> **WHAT NEEDS TO BE DONE**: Go line by line through the data and copy those with the word "Download".
#### DATA EXTRACT ####
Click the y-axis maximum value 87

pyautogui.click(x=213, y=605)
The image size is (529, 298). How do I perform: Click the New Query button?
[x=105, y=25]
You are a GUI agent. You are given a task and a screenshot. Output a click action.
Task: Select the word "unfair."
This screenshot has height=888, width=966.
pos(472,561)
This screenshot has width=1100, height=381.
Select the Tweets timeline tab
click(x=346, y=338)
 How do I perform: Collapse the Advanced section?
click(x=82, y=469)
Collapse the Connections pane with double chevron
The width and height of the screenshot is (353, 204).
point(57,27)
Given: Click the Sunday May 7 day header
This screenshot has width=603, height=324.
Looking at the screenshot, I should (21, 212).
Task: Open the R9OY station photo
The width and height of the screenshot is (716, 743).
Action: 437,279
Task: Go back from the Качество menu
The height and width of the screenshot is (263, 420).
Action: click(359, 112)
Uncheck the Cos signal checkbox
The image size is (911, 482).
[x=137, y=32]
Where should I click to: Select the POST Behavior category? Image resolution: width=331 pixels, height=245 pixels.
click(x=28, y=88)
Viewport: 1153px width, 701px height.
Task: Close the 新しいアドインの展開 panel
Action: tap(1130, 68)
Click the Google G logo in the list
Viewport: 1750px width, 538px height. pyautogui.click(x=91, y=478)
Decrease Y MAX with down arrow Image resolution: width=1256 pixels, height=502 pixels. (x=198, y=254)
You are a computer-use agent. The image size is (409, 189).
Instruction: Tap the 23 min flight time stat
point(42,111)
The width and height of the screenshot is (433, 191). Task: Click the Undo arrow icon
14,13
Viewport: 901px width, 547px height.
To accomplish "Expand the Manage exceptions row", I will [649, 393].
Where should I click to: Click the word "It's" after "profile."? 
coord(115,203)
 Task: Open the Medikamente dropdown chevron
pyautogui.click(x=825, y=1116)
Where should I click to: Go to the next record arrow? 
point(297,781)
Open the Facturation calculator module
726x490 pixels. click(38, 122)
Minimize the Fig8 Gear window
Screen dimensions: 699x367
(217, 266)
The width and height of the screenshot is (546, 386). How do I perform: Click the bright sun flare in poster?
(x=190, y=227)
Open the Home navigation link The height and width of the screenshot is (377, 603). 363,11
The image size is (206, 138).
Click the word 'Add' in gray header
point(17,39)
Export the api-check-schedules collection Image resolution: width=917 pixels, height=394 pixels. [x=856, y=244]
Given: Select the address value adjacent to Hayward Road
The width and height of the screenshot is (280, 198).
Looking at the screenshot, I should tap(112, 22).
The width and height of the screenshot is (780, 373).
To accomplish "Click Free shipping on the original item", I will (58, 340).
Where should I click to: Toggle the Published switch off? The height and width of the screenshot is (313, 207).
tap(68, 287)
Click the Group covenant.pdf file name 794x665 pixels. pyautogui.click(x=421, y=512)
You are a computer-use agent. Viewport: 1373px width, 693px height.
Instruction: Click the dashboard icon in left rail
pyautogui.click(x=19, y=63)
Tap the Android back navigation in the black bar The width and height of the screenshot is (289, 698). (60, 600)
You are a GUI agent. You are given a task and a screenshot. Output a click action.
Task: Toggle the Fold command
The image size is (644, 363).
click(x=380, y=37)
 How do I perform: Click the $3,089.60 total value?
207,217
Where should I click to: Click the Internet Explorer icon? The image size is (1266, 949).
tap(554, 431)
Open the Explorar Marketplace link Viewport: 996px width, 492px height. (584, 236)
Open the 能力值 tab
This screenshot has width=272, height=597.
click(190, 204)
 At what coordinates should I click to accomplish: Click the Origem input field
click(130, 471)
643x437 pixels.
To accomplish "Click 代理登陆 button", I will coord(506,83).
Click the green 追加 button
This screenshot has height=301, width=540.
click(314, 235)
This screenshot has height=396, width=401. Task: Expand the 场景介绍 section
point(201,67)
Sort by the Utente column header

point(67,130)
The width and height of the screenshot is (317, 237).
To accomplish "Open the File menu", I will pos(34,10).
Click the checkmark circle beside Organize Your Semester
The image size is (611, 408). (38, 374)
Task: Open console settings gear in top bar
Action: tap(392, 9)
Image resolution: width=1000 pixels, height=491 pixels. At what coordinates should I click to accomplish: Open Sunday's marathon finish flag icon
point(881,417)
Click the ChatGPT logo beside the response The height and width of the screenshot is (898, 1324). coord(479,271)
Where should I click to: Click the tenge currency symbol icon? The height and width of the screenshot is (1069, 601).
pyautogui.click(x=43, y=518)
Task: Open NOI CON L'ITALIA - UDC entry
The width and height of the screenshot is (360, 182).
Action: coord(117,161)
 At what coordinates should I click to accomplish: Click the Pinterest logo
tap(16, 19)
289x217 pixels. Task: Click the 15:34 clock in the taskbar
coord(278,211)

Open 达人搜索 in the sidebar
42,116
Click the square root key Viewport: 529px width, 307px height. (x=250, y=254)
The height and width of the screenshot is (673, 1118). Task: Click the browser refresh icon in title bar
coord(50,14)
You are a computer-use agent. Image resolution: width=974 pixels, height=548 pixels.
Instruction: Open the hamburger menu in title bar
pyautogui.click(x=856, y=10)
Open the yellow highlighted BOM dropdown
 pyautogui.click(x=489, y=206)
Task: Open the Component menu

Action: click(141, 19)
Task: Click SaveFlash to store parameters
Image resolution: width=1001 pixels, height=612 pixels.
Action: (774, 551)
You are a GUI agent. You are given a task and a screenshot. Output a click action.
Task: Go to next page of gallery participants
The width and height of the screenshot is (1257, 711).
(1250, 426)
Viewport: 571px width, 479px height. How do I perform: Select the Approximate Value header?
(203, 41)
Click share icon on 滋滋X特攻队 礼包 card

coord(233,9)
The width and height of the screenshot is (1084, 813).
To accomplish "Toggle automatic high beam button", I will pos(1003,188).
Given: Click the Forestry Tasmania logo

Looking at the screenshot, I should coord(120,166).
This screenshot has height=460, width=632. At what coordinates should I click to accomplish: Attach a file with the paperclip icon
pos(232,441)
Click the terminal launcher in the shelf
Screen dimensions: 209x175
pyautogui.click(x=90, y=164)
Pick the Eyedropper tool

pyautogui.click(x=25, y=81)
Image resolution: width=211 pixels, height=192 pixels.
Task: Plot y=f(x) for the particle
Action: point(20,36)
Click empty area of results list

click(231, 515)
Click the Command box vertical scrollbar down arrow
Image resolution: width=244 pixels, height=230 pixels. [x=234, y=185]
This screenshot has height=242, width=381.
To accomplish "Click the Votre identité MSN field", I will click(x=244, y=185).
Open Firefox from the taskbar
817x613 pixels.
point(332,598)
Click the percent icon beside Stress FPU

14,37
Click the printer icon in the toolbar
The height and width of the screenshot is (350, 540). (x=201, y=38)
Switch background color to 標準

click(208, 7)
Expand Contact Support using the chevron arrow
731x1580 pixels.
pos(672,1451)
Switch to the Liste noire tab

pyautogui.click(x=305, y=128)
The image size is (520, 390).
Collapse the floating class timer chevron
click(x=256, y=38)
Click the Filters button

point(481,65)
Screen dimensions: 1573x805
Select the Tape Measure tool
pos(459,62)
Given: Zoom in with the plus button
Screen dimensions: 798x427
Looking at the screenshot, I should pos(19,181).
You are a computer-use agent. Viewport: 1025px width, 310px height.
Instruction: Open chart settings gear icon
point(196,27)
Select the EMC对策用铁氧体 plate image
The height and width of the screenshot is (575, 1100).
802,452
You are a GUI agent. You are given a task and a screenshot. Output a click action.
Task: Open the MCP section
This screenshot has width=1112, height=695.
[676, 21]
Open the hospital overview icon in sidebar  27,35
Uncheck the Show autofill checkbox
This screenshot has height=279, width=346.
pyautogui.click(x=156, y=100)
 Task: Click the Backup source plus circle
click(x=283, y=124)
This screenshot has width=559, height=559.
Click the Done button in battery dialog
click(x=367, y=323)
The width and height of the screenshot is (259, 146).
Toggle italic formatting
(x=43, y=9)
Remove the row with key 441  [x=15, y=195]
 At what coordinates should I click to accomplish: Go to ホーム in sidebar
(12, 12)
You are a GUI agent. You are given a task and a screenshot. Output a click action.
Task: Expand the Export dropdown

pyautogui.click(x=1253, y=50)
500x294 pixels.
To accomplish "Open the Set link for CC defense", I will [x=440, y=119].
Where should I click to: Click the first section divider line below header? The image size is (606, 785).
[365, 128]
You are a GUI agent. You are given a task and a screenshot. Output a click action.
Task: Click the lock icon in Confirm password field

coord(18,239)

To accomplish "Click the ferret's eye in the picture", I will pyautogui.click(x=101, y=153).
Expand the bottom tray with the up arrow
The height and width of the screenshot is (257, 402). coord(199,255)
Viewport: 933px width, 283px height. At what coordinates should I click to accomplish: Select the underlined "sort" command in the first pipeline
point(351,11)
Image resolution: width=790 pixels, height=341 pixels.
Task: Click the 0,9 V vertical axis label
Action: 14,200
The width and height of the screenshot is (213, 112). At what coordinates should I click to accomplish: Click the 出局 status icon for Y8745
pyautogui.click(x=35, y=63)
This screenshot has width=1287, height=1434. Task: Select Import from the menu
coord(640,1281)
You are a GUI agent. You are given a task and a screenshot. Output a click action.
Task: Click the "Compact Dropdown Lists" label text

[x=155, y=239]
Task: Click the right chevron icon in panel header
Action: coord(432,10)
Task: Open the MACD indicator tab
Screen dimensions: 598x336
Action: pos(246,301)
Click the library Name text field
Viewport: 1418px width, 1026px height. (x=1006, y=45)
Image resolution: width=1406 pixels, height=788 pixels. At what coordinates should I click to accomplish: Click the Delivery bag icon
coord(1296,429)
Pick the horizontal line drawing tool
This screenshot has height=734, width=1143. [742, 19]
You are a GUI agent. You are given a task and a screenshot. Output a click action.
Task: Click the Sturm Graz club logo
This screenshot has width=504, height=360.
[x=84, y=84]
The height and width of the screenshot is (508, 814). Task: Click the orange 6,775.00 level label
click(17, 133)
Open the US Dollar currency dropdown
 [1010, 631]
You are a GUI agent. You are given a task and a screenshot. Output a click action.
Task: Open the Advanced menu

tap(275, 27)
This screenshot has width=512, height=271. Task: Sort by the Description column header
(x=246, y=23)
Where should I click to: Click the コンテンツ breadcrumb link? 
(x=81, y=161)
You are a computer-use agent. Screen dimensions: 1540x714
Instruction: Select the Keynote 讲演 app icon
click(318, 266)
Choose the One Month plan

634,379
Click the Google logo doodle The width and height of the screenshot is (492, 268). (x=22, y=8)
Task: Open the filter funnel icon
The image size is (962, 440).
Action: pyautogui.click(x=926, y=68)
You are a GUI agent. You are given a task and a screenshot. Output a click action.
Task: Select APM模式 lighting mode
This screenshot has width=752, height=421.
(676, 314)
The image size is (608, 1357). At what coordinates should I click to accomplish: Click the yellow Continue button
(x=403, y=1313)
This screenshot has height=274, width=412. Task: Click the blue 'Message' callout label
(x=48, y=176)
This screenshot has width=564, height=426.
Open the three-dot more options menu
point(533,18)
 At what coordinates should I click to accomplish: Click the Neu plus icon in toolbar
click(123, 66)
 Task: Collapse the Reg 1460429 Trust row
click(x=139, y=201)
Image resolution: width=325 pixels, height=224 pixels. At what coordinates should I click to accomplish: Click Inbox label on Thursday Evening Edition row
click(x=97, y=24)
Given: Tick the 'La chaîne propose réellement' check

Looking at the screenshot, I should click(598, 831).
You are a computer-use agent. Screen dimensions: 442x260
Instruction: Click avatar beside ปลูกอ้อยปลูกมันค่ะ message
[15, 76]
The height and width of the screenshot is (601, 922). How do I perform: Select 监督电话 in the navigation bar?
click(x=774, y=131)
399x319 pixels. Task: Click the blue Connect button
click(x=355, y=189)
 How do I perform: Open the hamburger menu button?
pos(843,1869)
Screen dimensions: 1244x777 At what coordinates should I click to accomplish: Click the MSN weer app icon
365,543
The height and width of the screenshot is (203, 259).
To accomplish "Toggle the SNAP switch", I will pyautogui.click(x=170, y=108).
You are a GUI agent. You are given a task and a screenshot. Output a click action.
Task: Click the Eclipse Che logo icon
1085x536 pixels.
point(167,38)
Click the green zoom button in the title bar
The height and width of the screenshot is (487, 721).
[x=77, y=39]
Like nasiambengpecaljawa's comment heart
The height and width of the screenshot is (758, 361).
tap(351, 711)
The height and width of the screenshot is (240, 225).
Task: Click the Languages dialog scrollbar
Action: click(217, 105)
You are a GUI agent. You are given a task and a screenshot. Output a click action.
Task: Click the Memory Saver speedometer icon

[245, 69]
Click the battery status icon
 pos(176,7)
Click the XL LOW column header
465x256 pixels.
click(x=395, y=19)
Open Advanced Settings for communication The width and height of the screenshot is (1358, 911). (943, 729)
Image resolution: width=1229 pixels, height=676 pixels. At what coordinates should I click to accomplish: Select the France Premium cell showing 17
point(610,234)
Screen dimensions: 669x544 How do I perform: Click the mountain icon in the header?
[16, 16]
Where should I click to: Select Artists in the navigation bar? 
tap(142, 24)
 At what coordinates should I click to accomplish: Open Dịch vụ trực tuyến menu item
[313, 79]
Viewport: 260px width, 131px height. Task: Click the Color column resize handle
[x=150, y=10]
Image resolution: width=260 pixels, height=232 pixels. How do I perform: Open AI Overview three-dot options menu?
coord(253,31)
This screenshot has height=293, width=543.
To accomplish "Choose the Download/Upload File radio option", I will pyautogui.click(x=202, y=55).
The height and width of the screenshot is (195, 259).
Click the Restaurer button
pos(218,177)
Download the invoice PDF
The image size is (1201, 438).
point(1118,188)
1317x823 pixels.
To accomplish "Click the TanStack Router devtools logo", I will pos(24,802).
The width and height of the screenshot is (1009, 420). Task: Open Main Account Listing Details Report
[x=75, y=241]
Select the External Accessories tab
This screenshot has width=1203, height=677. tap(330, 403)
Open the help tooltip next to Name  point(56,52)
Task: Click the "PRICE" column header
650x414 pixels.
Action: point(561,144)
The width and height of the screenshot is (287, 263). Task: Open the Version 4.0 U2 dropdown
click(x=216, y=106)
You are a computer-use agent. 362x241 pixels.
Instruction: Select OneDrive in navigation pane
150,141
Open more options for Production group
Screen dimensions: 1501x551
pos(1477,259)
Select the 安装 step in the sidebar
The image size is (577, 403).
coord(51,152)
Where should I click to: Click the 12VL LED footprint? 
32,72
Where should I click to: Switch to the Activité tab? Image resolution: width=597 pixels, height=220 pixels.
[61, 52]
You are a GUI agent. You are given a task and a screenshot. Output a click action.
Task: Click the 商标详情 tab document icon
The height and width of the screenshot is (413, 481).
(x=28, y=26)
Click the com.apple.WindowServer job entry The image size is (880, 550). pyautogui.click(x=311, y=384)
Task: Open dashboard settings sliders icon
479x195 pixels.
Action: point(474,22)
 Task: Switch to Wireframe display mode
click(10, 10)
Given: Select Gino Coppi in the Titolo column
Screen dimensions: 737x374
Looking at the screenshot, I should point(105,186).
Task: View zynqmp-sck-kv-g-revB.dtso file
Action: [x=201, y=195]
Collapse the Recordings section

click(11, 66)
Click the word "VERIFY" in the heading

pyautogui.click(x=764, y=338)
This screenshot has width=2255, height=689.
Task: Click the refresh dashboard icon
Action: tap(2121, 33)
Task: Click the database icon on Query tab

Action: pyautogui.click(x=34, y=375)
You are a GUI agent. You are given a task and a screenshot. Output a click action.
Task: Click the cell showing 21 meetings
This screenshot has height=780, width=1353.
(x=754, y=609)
####
> **SOLUTION FOR THIS TASK**:
To accomplish "Choose the Download/Upload File radio option", I will pyautogui.click(x=202, y=55).
Download the invoice PDF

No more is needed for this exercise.